__BRIEF__:
Once the line holding "Task: Open the Conversation menu" appears, repeat it and each line after it to the end of the data, exactly and with nothing else; pictures stay out.

__ENTRIES SUPPLIED__:

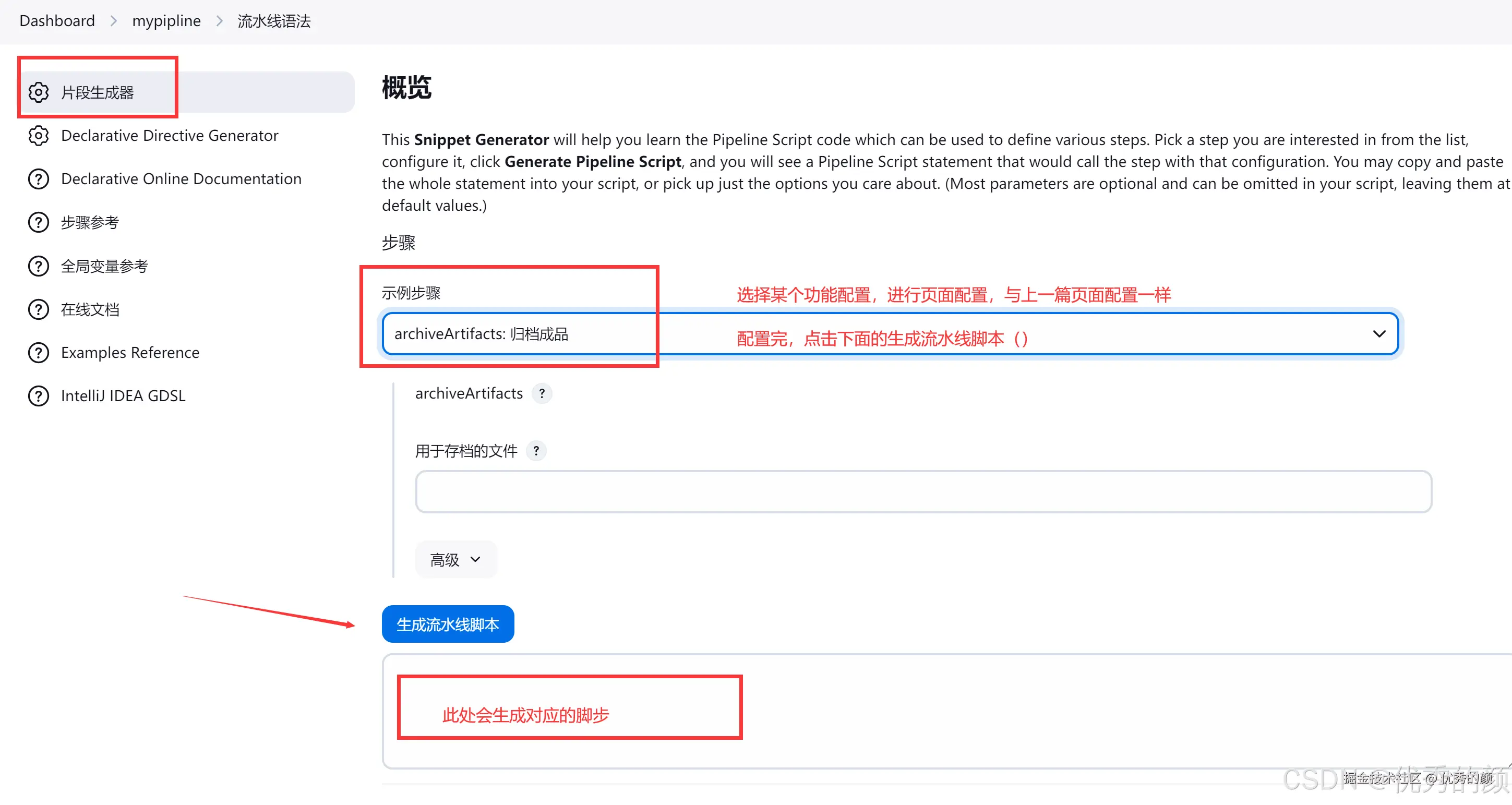Open help for the archiveArtifacts step
Screen dimensions: 1512x805
click(x=542, y=393)
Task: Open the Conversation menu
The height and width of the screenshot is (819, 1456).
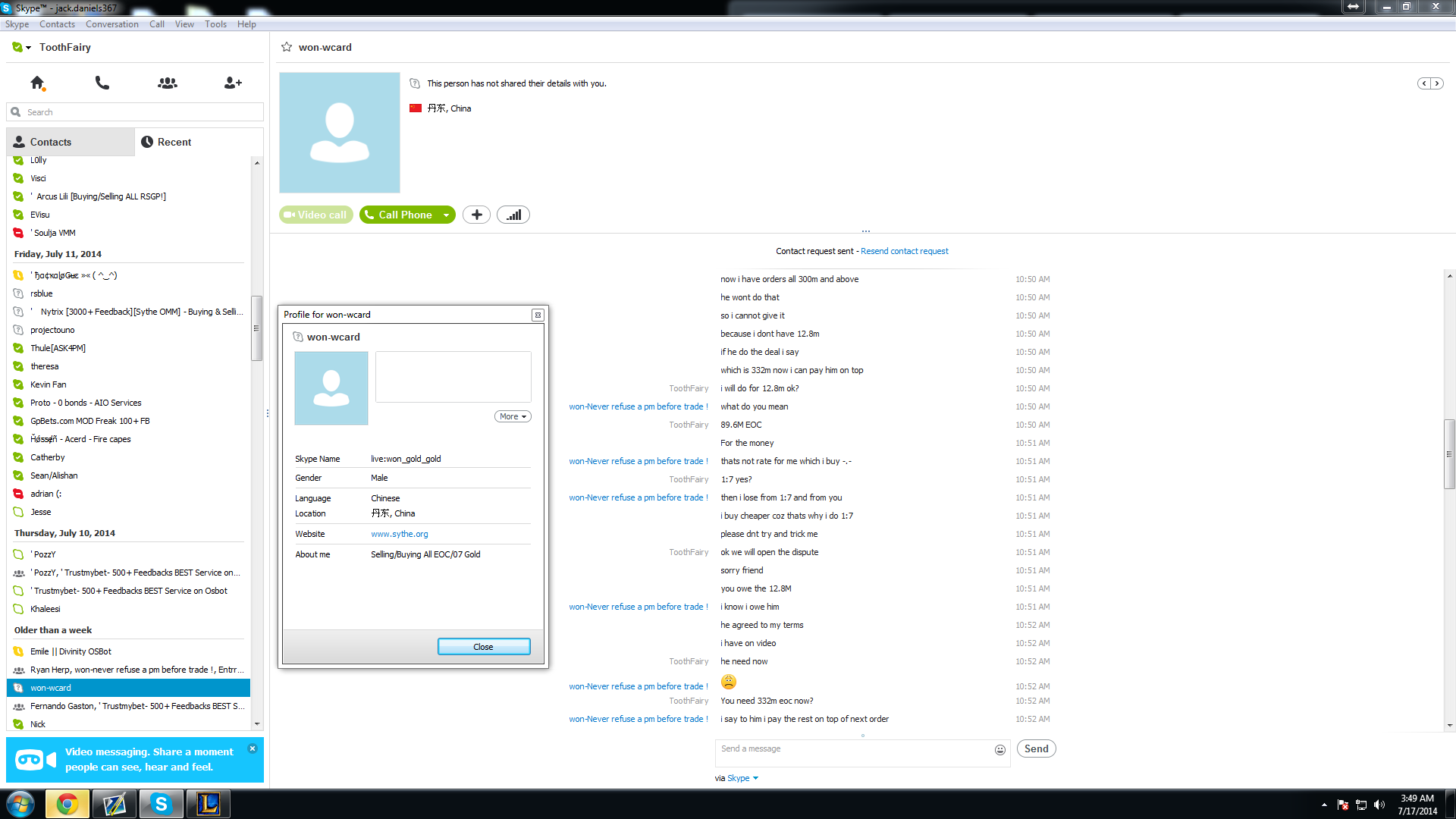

__ANSWER BOX__:
Task: Open the Conversation menu
The height and width of the screenshot is (819, 1456).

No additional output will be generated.